▶ _SUPPLIED MATERIAL_
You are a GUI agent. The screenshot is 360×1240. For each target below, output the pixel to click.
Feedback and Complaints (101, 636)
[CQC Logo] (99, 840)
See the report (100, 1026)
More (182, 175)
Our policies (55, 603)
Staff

▶ _WORK REQUIRED_
Give back the entries above precisely as they appear.

▶ _TASK SOLUTION_
You are a GUI agent. The screenshot is 360×1240. For each target below, output the pixel to click.
Feedback and Complaints (101, 636)
[CQC Logo] (99, 840)
See the report (100, 1026)
More (182, 175)
Our policies (55, 603)
Staff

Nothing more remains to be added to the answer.